Trois semaines après le plaidoyer passionné de la princesse de la pop, un tribunal de Los Angeles a autorisé ce mercredi Britney Spears à choisir son propre avocat pour la représenter lors des prochaines audiences concernant sa tutelle, rapportent plusieurs médias américains, comme le New York Times et le Huffington Post.

La popstar a également parlé, pour la deuxième fois, devant un tribunal, affirmant vouloir attaquer son père pour "abus tutélaire", selon CNN et Sky News.

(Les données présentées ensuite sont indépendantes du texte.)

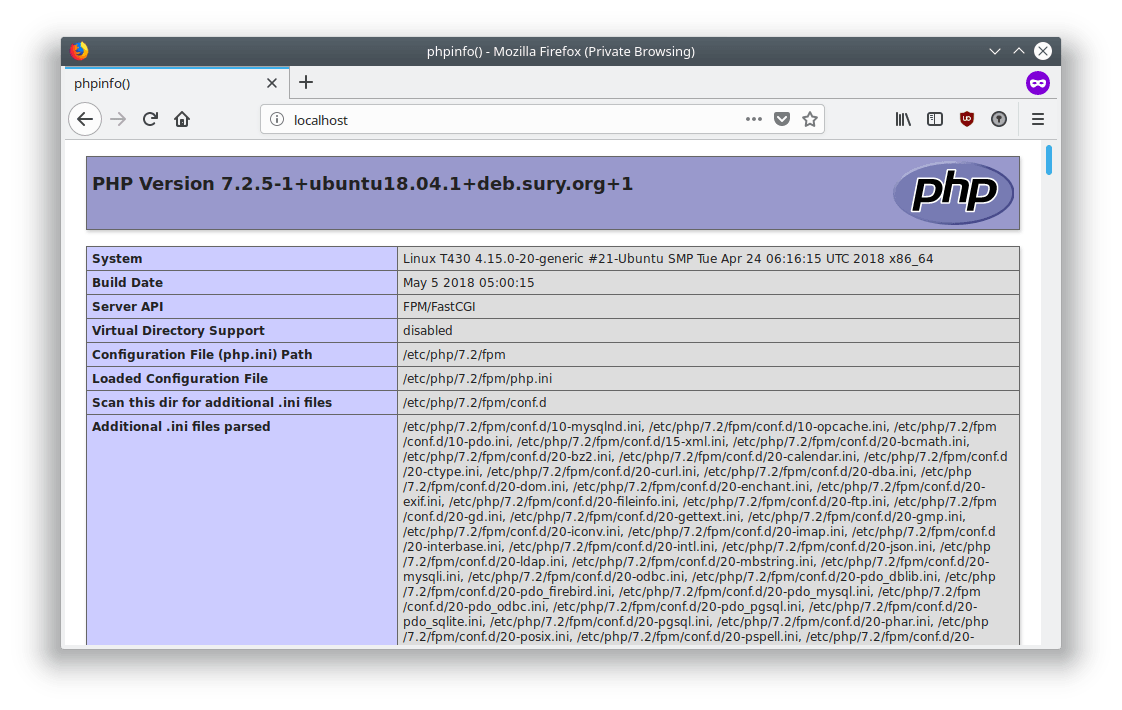Select the phpinfo() tab
Image resolution: width=1122 pixels, height=710 pixels.
160,83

Mathew S. Rosengart nouvel avocat de la popstar

Samuel Ingham, l'avocat attribué à Britney Spears par un tribunal quelques mois après que la star au crâne rasé n'attaque un paparazzi en 2007, a demandé à être démis de ses fonctions. La société de gestion financière qui devait assumer le contrôle conjoint de la fortune de Britney Spears avec son père Jamie a fait de même. Ces demandes ont été validées ce mercredi par la juge Brenda Penny, en charge de l'affaire.

Cette dernière a également approuvé la demande faite par Mathew S. Rosengart, un célèbre avocat d'Hollywood et ancien procureur fédéral, de représenter la popstar. Selon une source proche du dossier au New York Times, il devrait adopter une "stratégie plus agressive" et "faire pression pour mettre fin à la tutelle".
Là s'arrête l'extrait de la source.